Brussels
The city that I grew up in, it was time that my teenage children really experience this vibrant city through the eyes of my childhood, my extended family, and also as the place where my husband and I met and fell in love.
A hidden gem that I view in many ways as a smaller Paris, the city is incredibly diverse and cosmopolitan. It feels accessible, cozy, and full of artistic accomplishment — both in architecture, art, and fashion. Many of you may know that the Antwerp Six came out of this country, giving us (among others) the dynamics of Dries Van Noten, Ann Demeulemeester etc.
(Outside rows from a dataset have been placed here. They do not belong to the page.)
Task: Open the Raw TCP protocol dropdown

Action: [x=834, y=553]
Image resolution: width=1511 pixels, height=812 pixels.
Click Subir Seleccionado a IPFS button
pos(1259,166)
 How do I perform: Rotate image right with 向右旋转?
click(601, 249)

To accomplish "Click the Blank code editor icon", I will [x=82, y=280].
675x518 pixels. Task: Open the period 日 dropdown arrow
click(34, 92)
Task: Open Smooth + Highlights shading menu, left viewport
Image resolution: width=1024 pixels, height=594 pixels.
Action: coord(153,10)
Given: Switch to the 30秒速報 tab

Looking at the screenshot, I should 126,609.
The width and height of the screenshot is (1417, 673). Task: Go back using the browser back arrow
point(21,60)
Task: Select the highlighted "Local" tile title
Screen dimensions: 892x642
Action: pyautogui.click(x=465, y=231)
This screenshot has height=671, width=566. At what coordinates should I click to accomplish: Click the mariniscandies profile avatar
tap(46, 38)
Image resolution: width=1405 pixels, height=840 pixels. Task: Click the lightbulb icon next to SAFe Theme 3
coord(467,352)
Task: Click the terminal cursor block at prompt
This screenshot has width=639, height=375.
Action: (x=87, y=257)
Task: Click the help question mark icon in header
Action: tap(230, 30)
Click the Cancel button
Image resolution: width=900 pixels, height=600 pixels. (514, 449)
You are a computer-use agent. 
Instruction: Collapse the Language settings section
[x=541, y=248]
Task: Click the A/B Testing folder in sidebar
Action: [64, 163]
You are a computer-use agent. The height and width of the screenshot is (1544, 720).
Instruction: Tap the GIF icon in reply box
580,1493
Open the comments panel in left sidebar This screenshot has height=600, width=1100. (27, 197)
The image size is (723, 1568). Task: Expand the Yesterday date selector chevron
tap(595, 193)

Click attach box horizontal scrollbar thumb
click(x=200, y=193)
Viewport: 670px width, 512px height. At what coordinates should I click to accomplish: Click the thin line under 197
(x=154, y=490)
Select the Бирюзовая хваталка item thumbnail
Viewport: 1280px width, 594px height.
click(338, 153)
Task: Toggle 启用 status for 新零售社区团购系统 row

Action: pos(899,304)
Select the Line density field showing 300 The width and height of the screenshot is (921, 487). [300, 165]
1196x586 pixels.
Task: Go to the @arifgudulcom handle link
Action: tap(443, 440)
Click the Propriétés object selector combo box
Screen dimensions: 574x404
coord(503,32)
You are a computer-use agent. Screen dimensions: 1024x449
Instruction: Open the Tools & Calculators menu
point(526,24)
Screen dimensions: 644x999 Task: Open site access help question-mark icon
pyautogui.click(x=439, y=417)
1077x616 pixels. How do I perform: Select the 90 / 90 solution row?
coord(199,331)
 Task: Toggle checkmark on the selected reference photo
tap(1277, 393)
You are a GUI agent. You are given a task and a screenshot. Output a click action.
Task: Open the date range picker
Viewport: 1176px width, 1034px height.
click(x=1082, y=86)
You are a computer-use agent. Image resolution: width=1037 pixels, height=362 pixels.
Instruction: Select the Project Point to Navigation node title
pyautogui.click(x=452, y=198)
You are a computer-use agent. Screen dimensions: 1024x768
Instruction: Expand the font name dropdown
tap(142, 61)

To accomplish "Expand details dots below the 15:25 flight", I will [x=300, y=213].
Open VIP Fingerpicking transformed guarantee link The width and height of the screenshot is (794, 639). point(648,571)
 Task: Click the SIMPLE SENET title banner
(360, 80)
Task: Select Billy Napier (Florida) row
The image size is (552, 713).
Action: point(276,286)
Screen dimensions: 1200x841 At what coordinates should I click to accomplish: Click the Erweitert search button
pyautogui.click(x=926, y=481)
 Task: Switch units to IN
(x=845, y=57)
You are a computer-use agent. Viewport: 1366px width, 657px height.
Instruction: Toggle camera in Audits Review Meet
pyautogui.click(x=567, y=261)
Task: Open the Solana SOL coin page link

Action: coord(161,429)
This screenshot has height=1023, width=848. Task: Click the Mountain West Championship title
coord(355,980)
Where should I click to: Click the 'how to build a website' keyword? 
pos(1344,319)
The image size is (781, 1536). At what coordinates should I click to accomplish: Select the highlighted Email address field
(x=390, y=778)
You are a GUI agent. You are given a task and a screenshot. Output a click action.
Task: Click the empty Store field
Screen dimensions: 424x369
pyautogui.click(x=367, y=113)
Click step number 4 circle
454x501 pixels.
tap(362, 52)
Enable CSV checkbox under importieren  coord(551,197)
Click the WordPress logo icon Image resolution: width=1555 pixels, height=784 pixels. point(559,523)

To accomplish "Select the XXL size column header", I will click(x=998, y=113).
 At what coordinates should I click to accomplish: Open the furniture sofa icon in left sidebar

A pleasantly walkable city — here are my favorite (and most nostalgic) things to do.
See.
The Atomium. Built in 1958 as part of the World’s fair, this futuristic architectural marvel was in its day very ahead of its time, marking what the future might look like. Built in the shape of an atom, it served as a signal to a post WWII world, that nuclear power could be used for good and not merely for destruction. Incredible views greet you from the top and each connecting stem of the atom houses an escalator ready to take you to another level. A restaurant in the top sphere takes you back to the 1960s, with a very groovy set up.
Grand Place. A large central square in the city center, this spot never ceases to amaze me. Filled with people and a strong café culture, it showcases the most beautiful historic buildings to reach the sky. Covered in gold they are representative of the various trade guilds that built the city.
Bruges. Remembered as part of our family’s day trips, this city remains one of the most idyllic I’ve ever been in. Picturesque history captured in time, it is beautifully preserved. This working city is a fantastic place to feel old Belgium and wander aimlessly through squares and churches, before ending at a café for drinks or lunch. Poules et Moule is a favorite spot for the most perfect (and typical) mussels and fries.
Eat. Drink.
Savage. A vegetarian restaurant with meat eater options, this beautiful menu serves up the chef’s selection only. With great care and detail, each ingredient is selected for a marvelous well-coursed dinner outdoors.
Cremerie de Linkebeek provides the best in class on fresh cheeses and meats. Head there to grab provisions for a dejeuner sur l’herbe of your own.
Chez Richard sits on the beautiful Sablon square as a drinks bar spilling onto the sidewalk. Friendly and lively, you’ll always find it full of a creative mix of people perched comfortably for the evening.
Shop.
Diito for fun home finds is a great place to start. Unusual color and pattern, mixed with quieter tones.
And though it has changed a lot, I still love wandering the Rue Antione Dansaert for unique and interesting finds. Here you’ll find a mix of higher end known European brands with a mix of local producers. An easy favorite for small production Belgian-made pieces is Rue Blanche.
For leather goods at the top of the Belgian luxury market, head to Delvaux. Making each piece by hand since 1829, the beauty and quality of this artisanal and storied brand, shows a classic emphasis on the most beautiful materials in the highest sense.
Art.
Part of the Boghossian Foundation, a visit to the Villa Empain is a very special experience. Housed in an extremely well-heeled Art Deco residence, this Foundation holds unique and contemporary exhibits, mostly showcasing the work of young artists. Currently on exhibit (2023) is the House of Dreamers featuring emerging artists with a strong imaginative and dreamy surrealist lean.
HIGHLIGHT
The small Brussels bedroom community of Tervuren was home to me for many years. Not having visited it in years, I was reminded this time just how magical of a place this little town is.
Walk through the village to the park gates and you’ll find the most lush and vibrant part of the Zonienwoud woods, with beautifully majestic paths, leading you to the beautiful newly renovated African History Museum, which houses a vast collection of tribal arts.
FUN FACT
Small though it is, Brussels seats both the European Union (EU) and NATO, and is a country of two official languages — since it is split geographically into the French side (Wallonia) and the Flemish side (Flanders). Though my father was born on the Flemish side, in the stunning Antwerp, I grew up mostly in French speaking Brussels. English is my first language (my parents were all things American when I was born), but Flemish and French remain my second and third languages.